Embeddings will have the highest vector comparison score when there is highest similarity between two documents or two texts.
Here is a typical embeddings scenario for chatbot knowledge augmentation:
- Break documentation into chunks. Use some logic to make parts consistent, such as multiple paragraphs, distinct sections, or some overlap between larger pieces.
- Run embeddings on each chunk of documentation data, and store the returned vector along with the data.
then:
- take user question input, or better, a few turns of recent conversation also, and run embeddings to obtain a vector.
- run a similarity match between the question embeddings vector and all documentation vectors,
- put the top results into the AI’s conversation history before the most recent question. An inserted prefix “Here is database retrieval to help AI answer user’s question:” can help the AI understand.
problems:
- since a question the user typed in doesn’t look much like a chunk of documentation, the similarity score reported may not be as high as one wishes.

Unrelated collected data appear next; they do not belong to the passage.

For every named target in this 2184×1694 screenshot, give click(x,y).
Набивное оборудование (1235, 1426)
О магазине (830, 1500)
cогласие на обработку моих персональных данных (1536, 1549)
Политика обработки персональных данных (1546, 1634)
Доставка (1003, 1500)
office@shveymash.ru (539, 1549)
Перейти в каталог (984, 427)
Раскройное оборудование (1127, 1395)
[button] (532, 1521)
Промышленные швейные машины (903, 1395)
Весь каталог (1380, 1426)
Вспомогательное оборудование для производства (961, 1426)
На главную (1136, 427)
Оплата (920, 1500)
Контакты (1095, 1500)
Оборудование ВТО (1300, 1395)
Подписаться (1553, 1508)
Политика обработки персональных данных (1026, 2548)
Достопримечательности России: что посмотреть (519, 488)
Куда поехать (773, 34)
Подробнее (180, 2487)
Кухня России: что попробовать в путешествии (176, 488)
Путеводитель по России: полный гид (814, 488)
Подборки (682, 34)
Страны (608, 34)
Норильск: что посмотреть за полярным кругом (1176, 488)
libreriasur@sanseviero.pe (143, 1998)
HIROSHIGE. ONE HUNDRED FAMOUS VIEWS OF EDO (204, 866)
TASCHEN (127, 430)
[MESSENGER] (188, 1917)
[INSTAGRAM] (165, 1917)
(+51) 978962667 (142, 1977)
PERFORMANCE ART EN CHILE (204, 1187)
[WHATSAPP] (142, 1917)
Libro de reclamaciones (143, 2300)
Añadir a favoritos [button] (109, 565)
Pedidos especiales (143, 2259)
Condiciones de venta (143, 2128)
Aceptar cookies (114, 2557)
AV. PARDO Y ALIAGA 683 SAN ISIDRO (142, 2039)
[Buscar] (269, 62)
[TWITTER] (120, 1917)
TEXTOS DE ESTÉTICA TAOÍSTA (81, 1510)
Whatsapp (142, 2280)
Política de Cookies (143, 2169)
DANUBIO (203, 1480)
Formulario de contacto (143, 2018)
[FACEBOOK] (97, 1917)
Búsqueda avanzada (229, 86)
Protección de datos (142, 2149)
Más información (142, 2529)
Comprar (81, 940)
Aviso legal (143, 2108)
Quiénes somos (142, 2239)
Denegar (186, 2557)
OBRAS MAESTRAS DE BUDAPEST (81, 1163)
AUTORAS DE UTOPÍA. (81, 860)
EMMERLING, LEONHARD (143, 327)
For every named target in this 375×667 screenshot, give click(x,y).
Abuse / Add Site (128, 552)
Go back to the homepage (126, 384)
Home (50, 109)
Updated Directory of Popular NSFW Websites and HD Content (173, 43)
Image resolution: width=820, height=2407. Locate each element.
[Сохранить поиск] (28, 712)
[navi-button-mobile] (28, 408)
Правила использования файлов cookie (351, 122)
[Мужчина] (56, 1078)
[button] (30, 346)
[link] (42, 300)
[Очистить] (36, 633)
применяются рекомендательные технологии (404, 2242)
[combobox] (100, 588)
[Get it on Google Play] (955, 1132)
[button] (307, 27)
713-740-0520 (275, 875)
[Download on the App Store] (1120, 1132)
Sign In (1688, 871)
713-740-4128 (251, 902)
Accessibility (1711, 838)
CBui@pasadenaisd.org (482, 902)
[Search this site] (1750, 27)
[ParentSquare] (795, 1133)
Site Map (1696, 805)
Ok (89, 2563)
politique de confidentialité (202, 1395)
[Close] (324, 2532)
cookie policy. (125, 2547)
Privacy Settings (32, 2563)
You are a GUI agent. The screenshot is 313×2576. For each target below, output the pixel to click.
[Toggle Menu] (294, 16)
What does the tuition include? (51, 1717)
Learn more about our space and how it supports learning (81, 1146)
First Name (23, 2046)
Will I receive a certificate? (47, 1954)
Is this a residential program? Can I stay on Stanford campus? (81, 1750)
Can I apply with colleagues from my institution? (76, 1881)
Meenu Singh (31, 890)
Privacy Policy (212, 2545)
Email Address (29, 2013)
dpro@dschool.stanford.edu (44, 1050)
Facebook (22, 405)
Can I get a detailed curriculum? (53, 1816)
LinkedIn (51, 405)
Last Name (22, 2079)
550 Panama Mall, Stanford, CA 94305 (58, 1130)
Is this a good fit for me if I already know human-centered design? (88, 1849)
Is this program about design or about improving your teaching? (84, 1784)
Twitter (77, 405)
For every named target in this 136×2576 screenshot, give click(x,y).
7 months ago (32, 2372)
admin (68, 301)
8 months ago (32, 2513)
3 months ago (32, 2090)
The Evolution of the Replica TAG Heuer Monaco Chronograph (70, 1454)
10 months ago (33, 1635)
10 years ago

- questions aren’t similar to answers.
innovative mitigations, using a middle state of data:
- Have AI create some typical questions about each chunk, and create an embeddings vector that includes the questions too.
- Have an AI create a preliminary answer using what it knows, and do a semantic search that also includes the trial answer.
- Have AI rewrite or summarize the chunks and key points within, to improve the matching.
“Tags” aren’t really a thing, but you can try your own techniques that extract categories and meanings and topics to again improve the similarity scores.